The police are too busy patrolling the motorways looking for people doing 71mph. (Put on fake old woman’s voice) There’s no enough bobbies on the beat nowadays.
Glad you didn’t die though that would have sucked real bad!
Geeez. That’s awful. I didn’t actually think where you stayed was *that* bad. Am hastily revising my opinion. Roll on that lottery win, huh?
Oh, where we *live* isn’t actually that bad – well, other than the badly behaved kids who keep knocking my fence down – it’s where I walk the dog that’s not so nice. Looks like Rubin and I will be looking for a new place to walk!
So sorry about your experience, but glad you are ok! Damn police.
Fuuuuuuck!
God I’m really glad you’re ok! And to think I was getting p’d off that some chavvy girl on the beach insinuated I was gay (by the way, quite impressive subtlety for a chav I might add, I didn’t know they had the brains)
Rubinman should have taken care of him, being part wolf like he is.
Maybe you should brush up on your Word Definitions: Ghetto
1. ghetto – formerly the restricted quarter of many European cities in which Jews were required to live; “the Warsaw ghetto”

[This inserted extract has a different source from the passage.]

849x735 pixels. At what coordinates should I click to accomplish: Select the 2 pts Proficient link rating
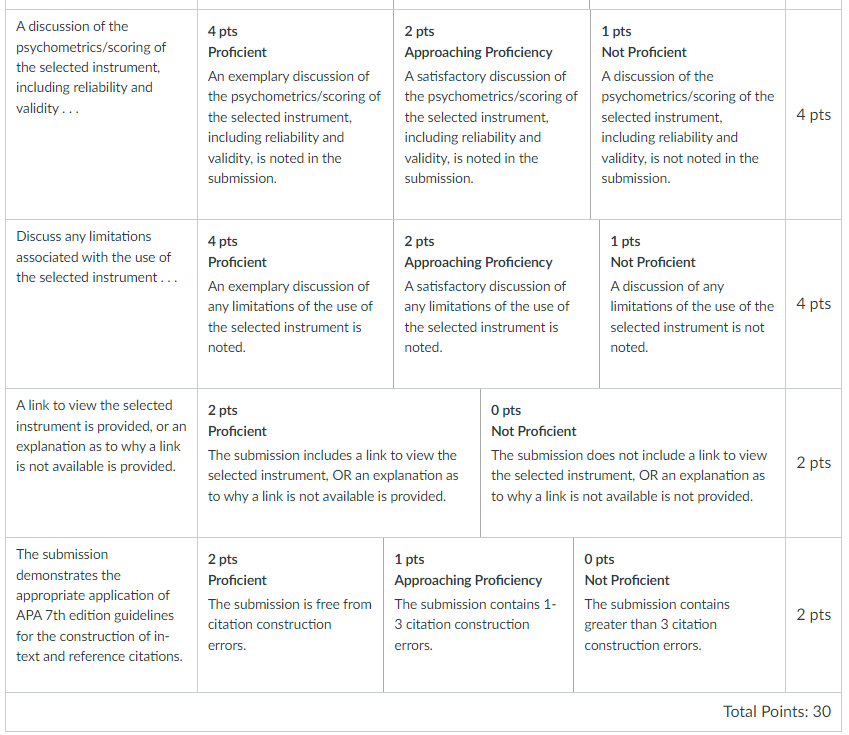tap(339, 463)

quarter – a district of a city having some distinguishing character; “the Latin Quarter”
2. ghetto – any segregated mode of living or working that results from bias or stereotyping; “the relative security of the gay ghetto”; “no escape from the ghetto of the typing pool”
3. ghetto – a poor densely populated city district occupied by a minority ethnic group linked together by economic hardship and social restrictions
“The urban ghetto, constructed during the first half of the twentieth century and successively reinforced thereafter, represents the key institutional arrangement ensuring the continued subordination of blacks in the United States.” (18)
“For urban blacks, the ghetto has been the paradigmatic residential configuration for at least eighty years.”
“The term “ghetto” is most commonly applied to racially restricted housing patterns. It is meant to have broader connotations in this essay; as an impressionistic and interpretive phrase which meaningfully summarizes the social, economic and psychological positions of black people in the city in the nineteenth and twentieth centuries and also symbolizes the ton e of urban race relations in those years.”
Need i go on???
Ghetto Neighbour-and maybe *you* should brush up on you popular colloquialisms?
Words change, meanings change. Language is transient.Your post just goes to prove the myriad definitions-that have evolved over the course of decades- for one word. A bit of an own goal, no?
And, no, you needn’t go on. Thanks all the same, but I think we’ve got the picture.